Jonathan Shuter, MD, professor in the division of infectious diseases, is an NIH-funded researcher who studies how to help HIV-positive patients stop smoking. In a recent study in Nairobi, Kenya, a combination of bupropion and a counseling program called Positively Smoke Free, one of the interventions he pioneered together with Alyson Moadel, PhD, helped 38.9 percent of patients quit smoking, as opposed to 6.6 percent in a control group. Here, he talks about how his work with HIV-positive patients has evolved over his career and his unconventional route to becoming a successful investigator.
“I saw my first HIV patient in Boston City Hospital in medical school in 1985. I came here in 1986 and New York was being overwhelmed. We had some amazing national leaders here at Montefiore Einstein including Gerald Friedland and Robert Klein. They were great role models, and this was a population that really needed help. So I was drawn to that.
At the beginning of the AIDS epidemic, things were completely bleak. All of our efforts were going toward palliating patients and making the transition to death as smooth as possible. All that changed at the end of 1995 when effective antiretroviral therapy first made its debut. The next five years were all about figuring out how to get patients to take their medicines. I was very involved in adherence research, and I started noticing that about 60 percent of my patients smoked.”
A shifting source of concern
“At that point, smoking was still condoned by the HIV care community. A patient's going to die of AIDS anyway, so why are we going to get on them about quitting smoking? By the early 2000s, that changed. We started seeing patients dying not from pneumonias and other HIV-associated infections, but lung cancer, heart attacks and strokes. That really struck me.

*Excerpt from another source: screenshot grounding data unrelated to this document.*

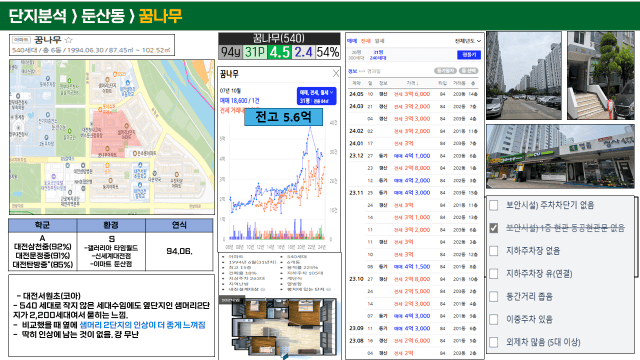Open the 24.05 전세 3억 6,000 transaction

(413, 94)
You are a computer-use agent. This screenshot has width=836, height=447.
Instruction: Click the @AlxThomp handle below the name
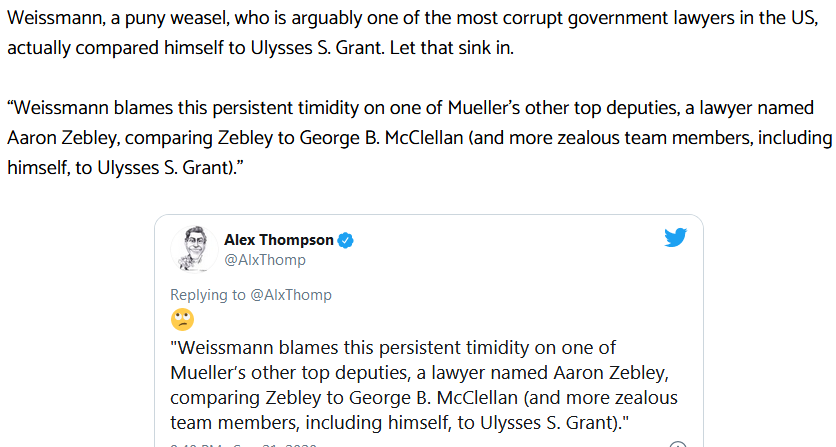(x=265, y=260)
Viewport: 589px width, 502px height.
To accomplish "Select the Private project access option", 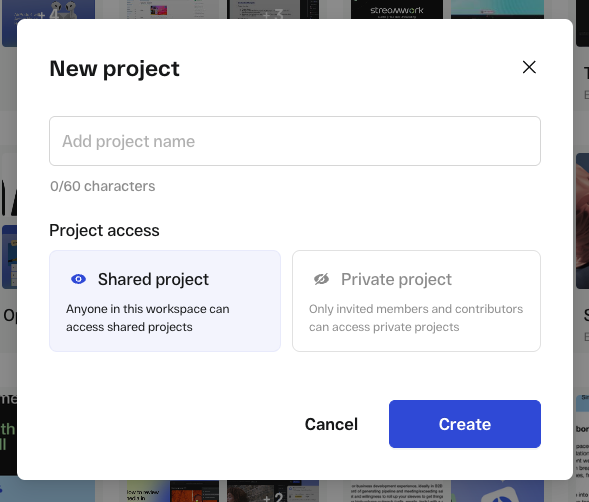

I had been collecting data regarding adherence to HIV medication regimens, and I started tracking whether patients were smokers or not. We found very tight correlations between cigarette smoking and medication non-adherence.

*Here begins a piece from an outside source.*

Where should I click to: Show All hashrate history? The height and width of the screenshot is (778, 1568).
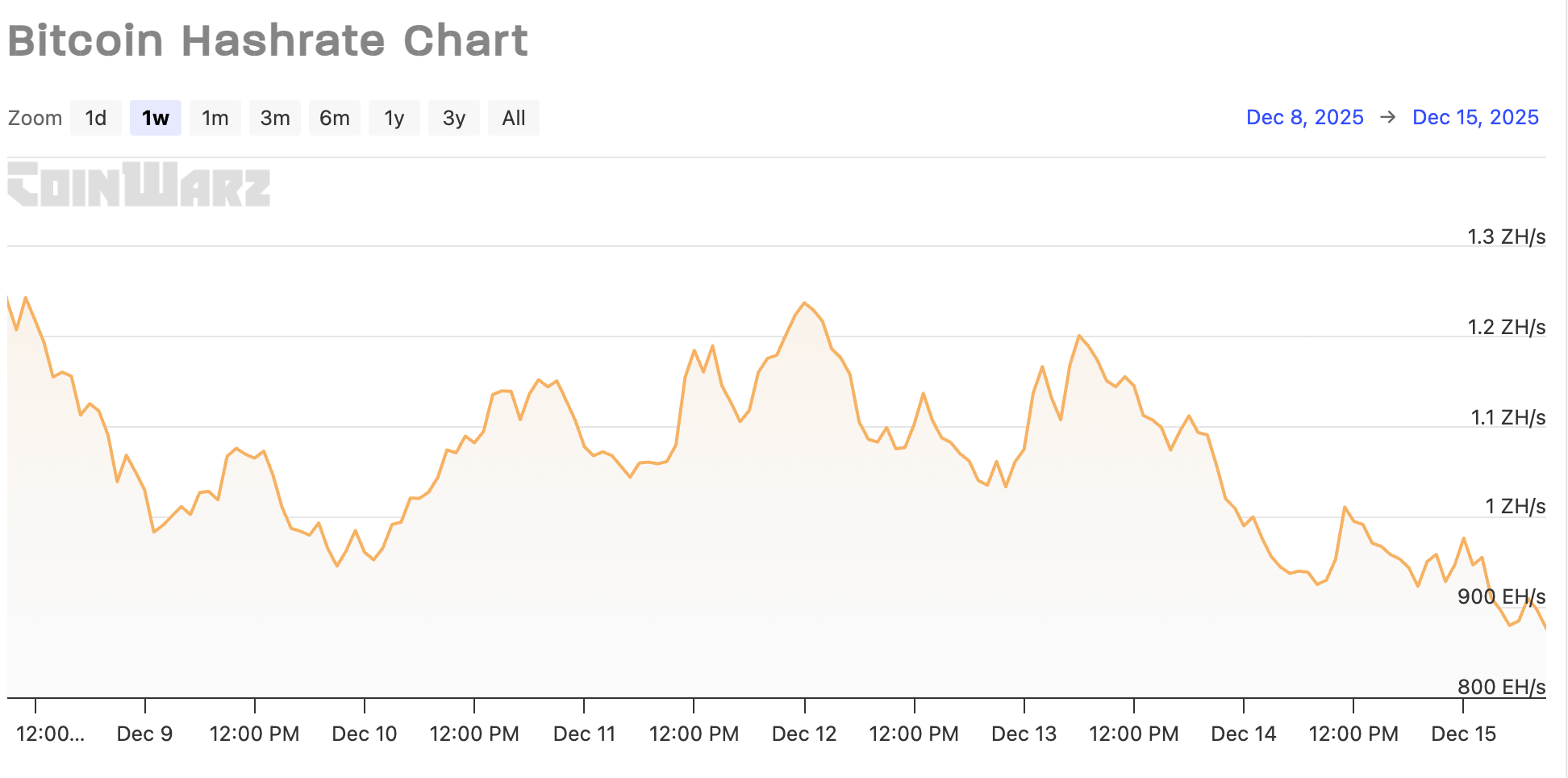point(514,118)
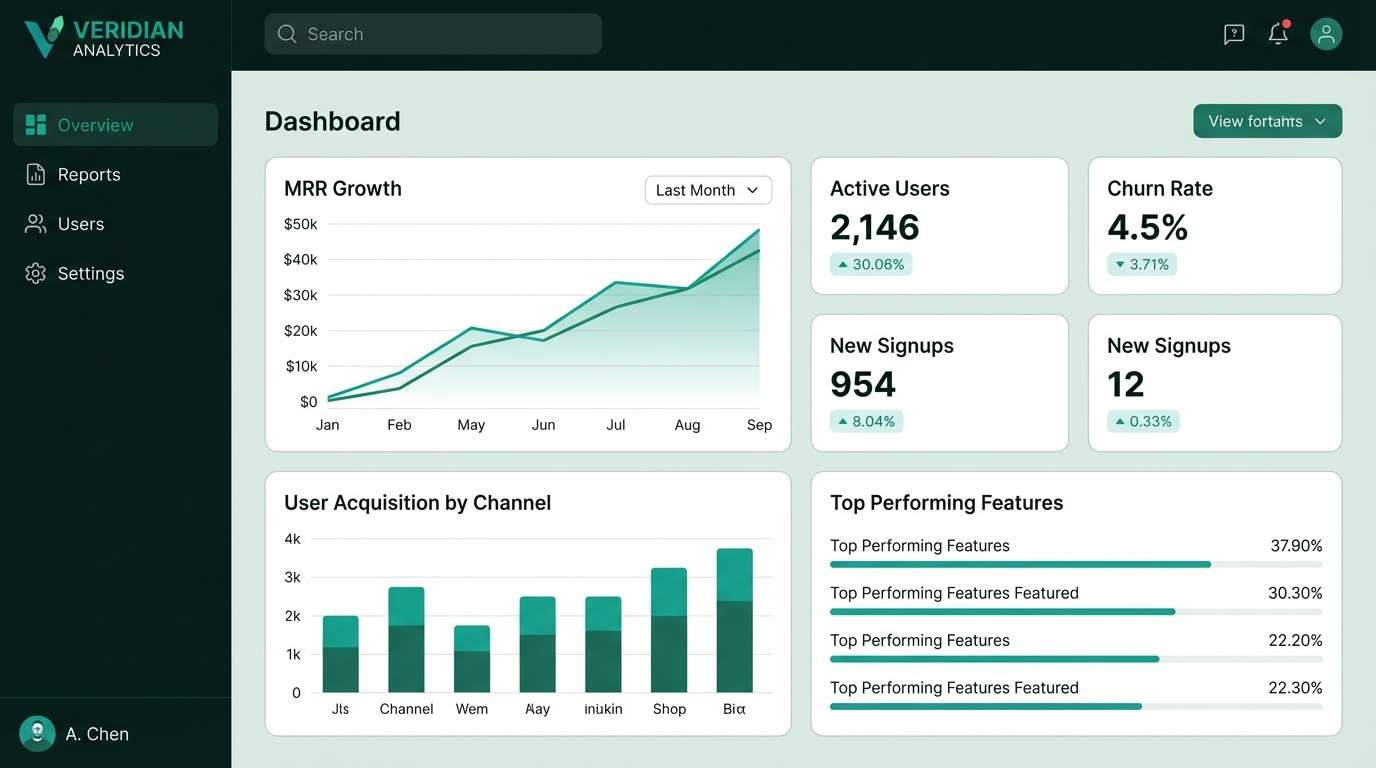This screenshot has width=1376, height=768.
Task: Click the profile avatar in top bar
Action: point(1326,33)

I didn't know anything about smoking cessation, but I connected with people here at Montefiore Einstein who are leaders in this area, including behavioral psychologist Alyson Moadel. We started small, got some funding, and developed Positively Smoke Free , which is really the heart of everything we do now. It’s an intensive behavioral smoking cessation intervention tailored for people with HIV. We did a lot of focus groups and spoke to a lot of HIV patients and many other experts to make sure it would resonate with this unique group.”
This is very personal to me. My goal is to get my patients to quit smoking, to save them from having heart attacks and strokes and getting lung cancer. If what we learn in the Bronx can get out there to the greater community and help people throughout the United States and the world, then that's fantastic.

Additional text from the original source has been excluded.